Collection entries
————
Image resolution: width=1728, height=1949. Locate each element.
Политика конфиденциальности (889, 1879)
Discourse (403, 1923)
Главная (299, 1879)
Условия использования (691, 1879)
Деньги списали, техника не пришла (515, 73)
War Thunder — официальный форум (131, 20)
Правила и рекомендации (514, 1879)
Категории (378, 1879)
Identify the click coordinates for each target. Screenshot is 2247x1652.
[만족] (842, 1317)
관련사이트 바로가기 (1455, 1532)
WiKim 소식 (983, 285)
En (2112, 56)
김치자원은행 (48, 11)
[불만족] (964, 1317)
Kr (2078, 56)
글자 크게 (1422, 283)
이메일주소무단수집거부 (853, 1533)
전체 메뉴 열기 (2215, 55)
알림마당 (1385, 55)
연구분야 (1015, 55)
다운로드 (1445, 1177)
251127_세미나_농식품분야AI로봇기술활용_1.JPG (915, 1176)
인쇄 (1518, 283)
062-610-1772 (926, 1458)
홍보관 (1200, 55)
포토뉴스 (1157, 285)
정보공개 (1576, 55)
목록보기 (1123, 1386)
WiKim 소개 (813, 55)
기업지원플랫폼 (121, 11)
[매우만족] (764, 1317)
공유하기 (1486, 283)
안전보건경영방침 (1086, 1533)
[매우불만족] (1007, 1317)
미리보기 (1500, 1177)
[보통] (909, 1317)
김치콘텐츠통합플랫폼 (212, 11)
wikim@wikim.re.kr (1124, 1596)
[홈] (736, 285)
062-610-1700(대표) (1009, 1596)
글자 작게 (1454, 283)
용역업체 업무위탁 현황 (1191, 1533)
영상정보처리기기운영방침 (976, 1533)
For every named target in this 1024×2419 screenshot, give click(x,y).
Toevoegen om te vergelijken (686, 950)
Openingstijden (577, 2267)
————
> [Your goal]:
In the records above, find the line containing "En (2112, 56)" and print it and every later line exactly, through the last one.

> [Result of this task]:
En (2112, 56)
김치자원은행 (48, 11)
[불만족] (964, 1317)
Kr (2078, 56)
글자 크게 (1422, 283)
이메일주소무단수집거부 (853, 1533)
전체 메뉴 열기 (2215, 55)
알림마당 (1385, 55)
연구분야 (1015, 55)
다운로드 (1445, 1177)
251127_세미나_농식품분야AI로봇기술활용_1.JPG (915, 1176)
인쇄 (1518, 283)
062-610-1772 (926, 1458)
홍보관 (1200, 55)
포토뉴스 (1157, 285)
정보공개 (1576, 55)
목록보기 (1123, 1386)
WiKim 소개 (813, 55)
기업지원플랫폼 (121, 11)
[매우만족] (764, 1317)
공유하기 (1486, 283)
안전보건경영방침 (1086, 1533)
[매우불만족] (1007, 1317)
미리보기 (1500, 1177)
[보통] (909, 1317)
김치콘텐츠통합플랫폼 (212, 11)
wikim@wikim.re.kr (1124, 1596)
[홈] (736, 285)
062-610-1700(대표) (1009, 1596)
글자 작게 (1454, 283)
용역업체 업무위탁 현황 (1191, 1533)
영상정보처리기기운영방침 (976, 1533)
For every named target in this 1024×2419 screenshot, give click(x,y).
Toevoegen om te vergelijken (686, 950)
Openingstijden (577, 2267)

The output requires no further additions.